__RECORDS PROVIDED__
—————

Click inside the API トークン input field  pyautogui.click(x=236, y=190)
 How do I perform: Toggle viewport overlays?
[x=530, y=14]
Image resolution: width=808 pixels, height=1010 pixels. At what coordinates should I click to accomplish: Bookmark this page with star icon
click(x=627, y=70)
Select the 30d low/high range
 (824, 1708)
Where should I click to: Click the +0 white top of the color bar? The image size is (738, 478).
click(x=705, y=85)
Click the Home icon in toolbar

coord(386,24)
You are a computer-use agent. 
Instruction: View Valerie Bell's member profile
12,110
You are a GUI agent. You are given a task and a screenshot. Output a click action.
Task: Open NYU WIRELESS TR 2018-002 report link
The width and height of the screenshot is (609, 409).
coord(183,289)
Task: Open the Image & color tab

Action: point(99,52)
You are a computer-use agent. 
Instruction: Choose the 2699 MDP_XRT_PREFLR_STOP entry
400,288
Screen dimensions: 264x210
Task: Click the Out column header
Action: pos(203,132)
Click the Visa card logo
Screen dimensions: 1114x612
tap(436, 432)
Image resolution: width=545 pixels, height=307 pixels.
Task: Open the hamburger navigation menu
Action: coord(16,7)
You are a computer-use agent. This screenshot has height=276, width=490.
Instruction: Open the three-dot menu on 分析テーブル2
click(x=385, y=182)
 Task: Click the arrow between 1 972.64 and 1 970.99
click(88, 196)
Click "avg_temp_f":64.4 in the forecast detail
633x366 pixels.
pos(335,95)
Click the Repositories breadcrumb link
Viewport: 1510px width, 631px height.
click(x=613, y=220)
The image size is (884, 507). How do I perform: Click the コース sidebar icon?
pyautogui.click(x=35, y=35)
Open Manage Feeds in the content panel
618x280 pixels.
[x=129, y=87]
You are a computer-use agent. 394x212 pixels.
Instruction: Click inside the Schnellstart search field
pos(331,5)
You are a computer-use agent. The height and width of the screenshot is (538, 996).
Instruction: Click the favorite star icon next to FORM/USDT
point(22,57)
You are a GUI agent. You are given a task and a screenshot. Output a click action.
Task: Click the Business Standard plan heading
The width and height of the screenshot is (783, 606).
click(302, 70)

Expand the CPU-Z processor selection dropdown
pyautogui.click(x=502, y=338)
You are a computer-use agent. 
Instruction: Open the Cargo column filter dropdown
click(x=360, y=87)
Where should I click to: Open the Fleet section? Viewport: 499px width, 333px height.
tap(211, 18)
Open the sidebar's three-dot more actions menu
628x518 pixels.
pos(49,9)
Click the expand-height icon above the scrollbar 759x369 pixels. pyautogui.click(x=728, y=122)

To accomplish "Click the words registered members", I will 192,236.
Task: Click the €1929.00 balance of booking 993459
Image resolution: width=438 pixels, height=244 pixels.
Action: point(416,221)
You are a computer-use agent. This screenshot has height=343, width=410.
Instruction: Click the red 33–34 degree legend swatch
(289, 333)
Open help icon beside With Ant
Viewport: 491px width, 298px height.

—————

Repeat, character for character, the lines of the material above from the line with "The width and height of the screenshot is (609, 409)." through the line with "Click the Visa card logo".

__PROBLEM SOLUTION__
The width and height of the screenshot is (609, 409).
coord(183,289)
Task: Open the Image & color tab

Action: point(99,52)
You are a computer-use agent. 
Instruction: Choose the 2699 MDP_XRT_PREFLR_STOP entry
400,288
Screen dimensions: 264x210
Task: Click the Out column header
Action: pos(203,132)
Click the Visa card logo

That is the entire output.